● **WHAT TO DO**
Copy out the records that follow, leaving every character as it is.
── DATA EXTRACTS
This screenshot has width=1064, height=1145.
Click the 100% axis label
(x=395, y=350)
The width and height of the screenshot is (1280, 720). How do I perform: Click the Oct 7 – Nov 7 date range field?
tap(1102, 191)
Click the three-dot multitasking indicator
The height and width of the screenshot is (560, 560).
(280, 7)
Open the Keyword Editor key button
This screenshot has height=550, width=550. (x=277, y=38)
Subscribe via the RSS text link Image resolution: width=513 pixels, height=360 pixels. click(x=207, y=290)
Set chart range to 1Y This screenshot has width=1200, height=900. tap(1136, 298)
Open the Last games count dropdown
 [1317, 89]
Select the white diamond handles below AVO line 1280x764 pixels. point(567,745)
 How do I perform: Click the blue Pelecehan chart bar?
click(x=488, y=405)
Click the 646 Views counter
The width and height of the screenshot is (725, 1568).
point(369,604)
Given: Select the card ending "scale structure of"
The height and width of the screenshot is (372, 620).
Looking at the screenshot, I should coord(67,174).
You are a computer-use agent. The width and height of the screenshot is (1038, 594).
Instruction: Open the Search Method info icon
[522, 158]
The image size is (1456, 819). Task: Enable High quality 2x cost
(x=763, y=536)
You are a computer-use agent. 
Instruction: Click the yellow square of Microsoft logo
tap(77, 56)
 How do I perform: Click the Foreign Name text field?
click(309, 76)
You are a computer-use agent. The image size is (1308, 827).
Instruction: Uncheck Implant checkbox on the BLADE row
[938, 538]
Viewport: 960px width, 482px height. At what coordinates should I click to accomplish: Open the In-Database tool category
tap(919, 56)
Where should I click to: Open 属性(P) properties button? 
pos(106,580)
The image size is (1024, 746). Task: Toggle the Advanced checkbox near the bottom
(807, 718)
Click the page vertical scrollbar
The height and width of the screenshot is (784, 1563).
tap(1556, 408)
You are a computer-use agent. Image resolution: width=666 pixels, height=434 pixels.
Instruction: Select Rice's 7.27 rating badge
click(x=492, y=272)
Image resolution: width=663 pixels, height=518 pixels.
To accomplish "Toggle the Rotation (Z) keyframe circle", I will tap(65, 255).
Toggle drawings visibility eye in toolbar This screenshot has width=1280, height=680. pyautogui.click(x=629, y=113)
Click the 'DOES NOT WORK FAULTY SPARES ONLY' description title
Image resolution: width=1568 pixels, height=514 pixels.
────
● **EXERCISE SOLUTION**
This screenshot has width=1064, height=1145.
Click the 100% axis label
(x=395, y=350)
The width and height of the screenshot is (1280, 720). How do I perform: Click the Oct 7 – Nov 7 date range field?
tap(1102, 191)
Click the three-dot multitasking indicator
The height and width of the screenshot is (560, 560).
(280, 7)
Open the Keyword Editor key button
This screenshot has height=550, width=550. (x=277, y=38)
Subscribe via the RSS text link Image resolution: width=513 pixels, height=360 pixels. click(x=207, y=290)
Set chart range to 1Y This screenshot has width=1200, height=900. tap(1136, 298)
Open the Last games count dropdown
 [1317, 89]
Select the white diamond handles below AVO line 1280x764 pixels. point(567,745)
 How do I perform: Click the blue Pelecehan chart bar?
click(x=488, y=405)
Click the 646 Views counter
The width and height of the screenshot is (725, 1568).
point(369,604)
Given: Select the card ending "scale structure of"
The height and width of the screenshot is (372, 620).
Looking at the screenshot, I should coord(67,174).
You are a computer-use agent. The width and height of the screenshot is (1038, 594).
Instruction: Open the Search Method info icon
[522, 158]
The image size is (1456, 819). Task: Enable High quality 2x cost
(x=763, y=536)
You are a computer-use agent. 
Instruction: Click the yellow square of Microsoft logo
tap(77, 56)
 How do I perform: Click the Foreign Name text field?
click(309, 76)
You are a computer-use agent. The image size is (1308, 827).
Instruction: Uncheck Implant checkbox on the BLADE row
[938, 538]
Viewport: 960px width, 482px height. At what coordinates should I click to accomplish: Open the In-Database tool category
tap(919, 56)
Where should I click to: Open 属性(P) properties button? 
pos(106,580)
The image size is (1024, 746). Task: Toggle the Advanced checkbox near the bottom
(807, 718)
Click the page vertical scrollbar
The height and width of the screenshot is (784, 1563).
tap(1556, 408)
You are a computer-use agent. Image resolution: width=666 pixels, height=434 pixels.
Instruction: Select Rice's 7.27 rating badge
click(x=492, y=272)
Image resolution: width=663 pixels, height=518 pixels.
To accomplish "Toggle the Rotation (Z) keyframe circle", I will tap(65, 255).
Toggle drawings visibility eye in toolbar This screenshot has width=1280, height=680. pyautogui.click(x=629, y=113)
Click the 'DOES NOT WORK FAULTY SPARES ONLY' description title
Image resolution: width=1568 pixels, height=514 pixels.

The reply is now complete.